- **Requirement**
Output the stretch of lines from the one containing "Task: Click the Wi-Fi mini graph thumbnail" through the one containing "Action: click(x=119, y=421)", copied word for word, with the pictures left out.

- **Supplied information**
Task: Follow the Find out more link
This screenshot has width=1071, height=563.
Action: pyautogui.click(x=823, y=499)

--

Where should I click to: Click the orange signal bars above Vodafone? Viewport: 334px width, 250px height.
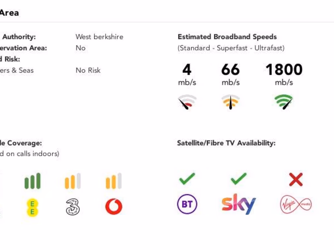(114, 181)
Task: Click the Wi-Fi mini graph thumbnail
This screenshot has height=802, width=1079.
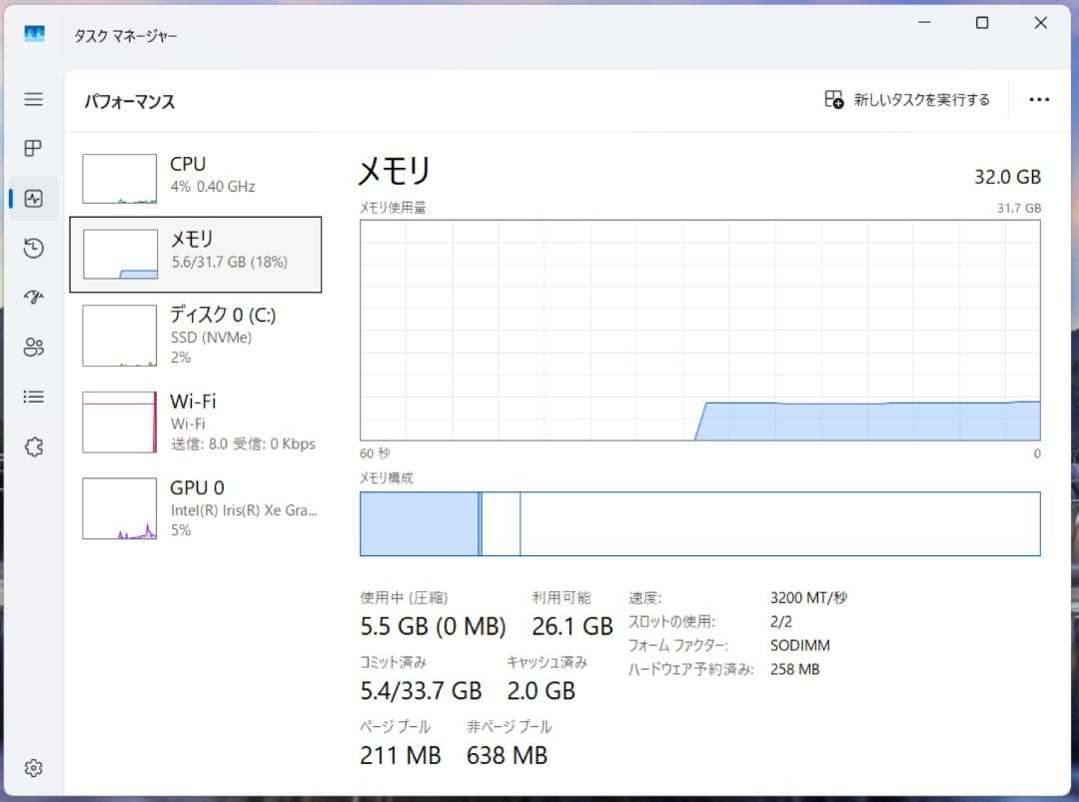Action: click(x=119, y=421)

- **Result below**
Task: Click the Wi-Fi mini graph thumbnail
This screenshot has height=802, width=1079.
Action: click(x=119, y=421)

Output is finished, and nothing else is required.